### Task statement
Revise the part of the material that opens with the line containing "Click PayPal Checkout" and closes with the line containing "Looking at the screenshot, I should point(41,121).", replacing "dropdown" with "drop-down list" and changing nothing else. Return only those lines.

↓↓↓

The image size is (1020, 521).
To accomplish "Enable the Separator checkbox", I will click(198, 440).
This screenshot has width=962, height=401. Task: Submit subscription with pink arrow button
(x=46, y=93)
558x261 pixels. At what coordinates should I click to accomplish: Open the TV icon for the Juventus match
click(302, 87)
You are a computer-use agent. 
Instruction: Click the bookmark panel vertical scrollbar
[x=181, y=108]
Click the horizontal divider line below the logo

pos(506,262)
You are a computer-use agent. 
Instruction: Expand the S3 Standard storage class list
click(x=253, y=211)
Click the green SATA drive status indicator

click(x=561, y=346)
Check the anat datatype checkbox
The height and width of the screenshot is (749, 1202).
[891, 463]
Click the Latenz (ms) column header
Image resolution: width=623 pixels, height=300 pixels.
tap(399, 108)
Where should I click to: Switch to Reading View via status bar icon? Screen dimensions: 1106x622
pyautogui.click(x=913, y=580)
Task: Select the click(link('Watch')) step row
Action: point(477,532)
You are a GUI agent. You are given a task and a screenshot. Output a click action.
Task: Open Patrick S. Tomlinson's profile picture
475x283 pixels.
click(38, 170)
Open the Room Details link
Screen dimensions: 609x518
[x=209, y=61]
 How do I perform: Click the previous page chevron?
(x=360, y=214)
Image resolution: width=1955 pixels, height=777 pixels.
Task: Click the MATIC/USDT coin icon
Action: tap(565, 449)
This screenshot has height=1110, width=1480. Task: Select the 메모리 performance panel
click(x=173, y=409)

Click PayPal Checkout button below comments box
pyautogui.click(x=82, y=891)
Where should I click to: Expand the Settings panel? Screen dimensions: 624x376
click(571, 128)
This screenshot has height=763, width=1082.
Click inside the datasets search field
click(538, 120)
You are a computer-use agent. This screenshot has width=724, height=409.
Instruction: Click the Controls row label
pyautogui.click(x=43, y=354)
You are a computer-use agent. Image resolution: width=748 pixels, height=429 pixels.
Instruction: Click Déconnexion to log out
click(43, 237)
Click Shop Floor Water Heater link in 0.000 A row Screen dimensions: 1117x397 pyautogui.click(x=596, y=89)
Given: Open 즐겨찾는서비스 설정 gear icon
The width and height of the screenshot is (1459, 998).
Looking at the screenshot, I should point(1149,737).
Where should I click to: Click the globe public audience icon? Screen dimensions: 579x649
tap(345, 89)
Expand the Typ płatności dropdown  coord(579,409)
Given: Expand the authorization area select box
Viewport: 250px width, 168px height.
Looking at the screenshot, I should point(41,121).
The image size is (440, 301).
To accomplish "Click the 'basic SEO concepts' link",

↑↑↑

### Answer below
Click PayPal Checkout button below comments box
pyautogui.click(x=82, y=891)
Where should I click to: Expand the Settings panel? Screen dimensions: 624x376
click(571, 128)
This screenshot has height=763, width=1082.
Click inside the datasets search field
click(538, 120)
You are a computer-use agent. This screenshot has width=724, height=409.
Instruction: Click the Controls row label
pyautogui.click(x=43, y=354)
You are a computer-use agent. Image resolution: width=748 pixels, height=429 pixels.
Instruction: Click Déconnexion to log out
click(43, 237)
Click Shop Floor Water Heater link in 0.000 A row Screen dimensions: 1117x397 pyautogui.click(x=596, y=89)
Given: Open 즐겨찾는서비스 설정 gear icon
The width and height of the screenshot is (1459, 998).
Looking at the screenshot, I should point(1149,737).
Where should I click to: Click the globe public audience icon? Screen dimensions: 579x649
tap(345, 89)
Expand the Typ płatności drop-down list  coord(579,409)
Given: Expand the authorization area select box
Viewport: 250px width, 168px height.
Looking at the screenshot, I should point(41,121).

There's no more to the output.